(Beginning of Supplied material)

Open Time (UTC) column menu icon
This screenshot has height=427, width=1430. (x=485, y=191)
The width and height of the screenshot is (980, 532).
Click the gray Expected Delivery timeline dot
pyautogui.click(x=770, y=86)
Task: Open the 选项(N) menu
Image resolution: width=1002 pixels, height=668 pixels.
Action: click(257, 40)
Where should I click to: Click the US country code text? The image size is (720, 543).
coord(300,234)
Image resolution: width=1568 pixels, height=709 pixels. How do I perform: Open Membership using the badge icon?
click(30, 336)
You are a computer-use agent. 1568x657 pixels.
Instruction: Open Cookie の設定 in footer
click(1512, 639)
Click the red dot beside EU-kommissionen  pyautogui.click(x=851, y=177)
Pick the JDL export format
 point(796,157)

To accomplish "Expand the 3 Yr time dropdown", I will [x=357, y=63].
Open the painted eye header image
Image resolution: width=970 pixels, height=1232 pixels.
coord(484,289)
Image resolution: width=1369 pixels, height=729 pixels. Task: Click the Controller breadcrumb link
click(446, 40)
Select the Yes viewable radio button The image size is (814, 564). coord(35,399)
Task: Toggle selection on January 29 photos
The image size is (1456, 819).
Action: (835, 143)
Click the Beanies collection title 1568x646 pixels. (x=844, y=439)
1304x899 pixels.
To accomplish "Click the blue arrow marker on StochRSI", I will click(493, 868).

(End of Supplied material)

**Aim of the task**
Your answer must be the lines from the one containing "Instruction: Open Cookie の設定 in footer" to the last line of the entries, repeated exactly and with nothing else.

**Response area**
Instruction: Open Cookie の設定 in footer
click(1512, 639)
Click the red dot beside EU-kommissionen  pyautogui.click(x=851, y=177)
Pick the JDL export format
 point(796,157)

To accomplish "Expand the 3 Yr time dropdown", I will [x=357, y=63].
Open the painted eye header image
Image resolution: width=970 pixels, height=1232 pixels.
coord(484,289)
Image resolution: width=1369 pixels, height=729 pixels. Task: Click the Controller breadcrumb link
click(446, 40)
Select the Yes viewable radio button The image size is (814, 564). coord(35,399)
Task: Toggle selection on January 29 photos
The image size is (1456, 819).
Action: (835, 143)
Click the Beanies collection title 1568x646 pixels. (x=844, y=439)
1304x899 pixels.
To accomplish "Click the blue arrow marker on StochRSI", I will click(493, 868).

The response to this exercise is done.